Зиму папа провел дома. Мама все это время оставалась в постели. На то, чтобы платить за центральное отопление, у нас не было денег, и наши кровати были завалены одеялами, пальто, лишними полотенцами и всем, что удавалось найти. По утрам я просыпался оттого, что у меня замерзали щеки. Дрожа, я натягивал холодную влажную одежду и спускался вниз, чувствуя, как ледяной сквозняк касается моих ушей. Папа садился завтракать в пальто, а иногда и в шляпе. Обычно он ничего не говорил, лишь изредка произносил мое имя или говорил «Вот», или «Это для твоей мамы», или «Отнеси это наверх». Подобная немногословность вовсе не означала, что он был сердит или разлюбил нас, нет. Просто папа вступил в зимнюю фазу вдохновения, в последовавший за его возвращением холодный сезон, с которым нам предстояло познакомиться достаточно близко. Ноябрь и декабрь стояли не только за окнами – это был период его внутренних холодов, когда он днями и ночами сидел в мастерской один и, глядя на свои летние полотна, спрашивал себя, действительно ли Бог водил его рукой, когда он создавал все это.
Папа… он как будто покрылся изнутри белой, холодной изморозью, а его болезненная худоба придавала ему особенно хрупкий вид. Даже из комнаты в комнату он переходил с величайшей осторожностью, ступая медленно и почти бесшумно, словно сам боялся, что в один прекрасный момент может треснуть, как лед, рассыпаться тысячью снежинок под невыносимым грузом того, что отягощало его душу.
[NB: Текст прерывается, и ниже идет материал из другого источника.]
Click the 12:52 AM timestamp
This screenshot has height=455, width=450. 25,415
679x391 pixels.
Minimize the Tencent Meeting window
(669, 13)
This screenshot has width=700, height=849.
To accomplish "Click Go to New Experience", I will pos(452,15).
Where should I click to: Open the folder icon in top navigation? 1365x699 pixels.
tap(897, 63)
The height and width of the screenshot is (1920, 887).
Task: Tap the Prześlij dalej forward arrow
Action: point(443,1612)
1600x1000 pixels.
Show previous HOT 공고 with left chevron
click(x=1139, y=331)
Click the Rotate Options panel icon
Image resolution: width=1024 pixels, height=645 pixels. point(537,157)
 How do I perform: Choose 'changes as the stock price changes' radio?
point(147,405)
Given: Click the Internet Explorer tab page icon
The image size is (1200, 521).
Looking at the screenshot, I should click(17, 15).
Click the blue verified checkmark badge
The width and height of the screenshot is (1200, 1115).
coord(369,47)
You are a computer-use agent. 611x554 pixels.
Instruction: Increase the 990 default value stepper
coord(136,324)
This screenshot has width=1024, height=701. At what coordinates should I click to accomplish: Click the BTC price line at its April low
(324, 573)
С мамой он тоже не разговаривал, поэтому единственным ее развлечением стало радио. Как она однажды призналась мне в минуту откровенности, радио она предпочла бы даже двум чашкам кофе. По утрам, когда я собирался в школу, мама приподнималась на подушке и напряженно вслушивалась в замирающие голоса внешнего мира, которые пополам с шипением и треском доносил до нее старенький транзистор с полудохлыми батарейками. По утрам радио обычно передавало интервью с разными знаменитостями, которые вел какой-то общительный журналист с мягким, обворожительным голосом, задававший бесчисленное количество риторических вопросов и злоупотреблявший оборотами типа «вы-ведь-и-сами-это-знаете-не-так-ли?» или «я-никогда-не-слышал-ничего-подобного-а-вы?». Довольно скоро у мамы появилась привычка отвечать на эти вопросы: продолжая опираться на подушки, она наклонялась к приемнику поближе и говорила, говорила в черный динамик, раздельно и четко произнося каждое слово, словно это был слуховой аппарат полуглухой близкой подруги.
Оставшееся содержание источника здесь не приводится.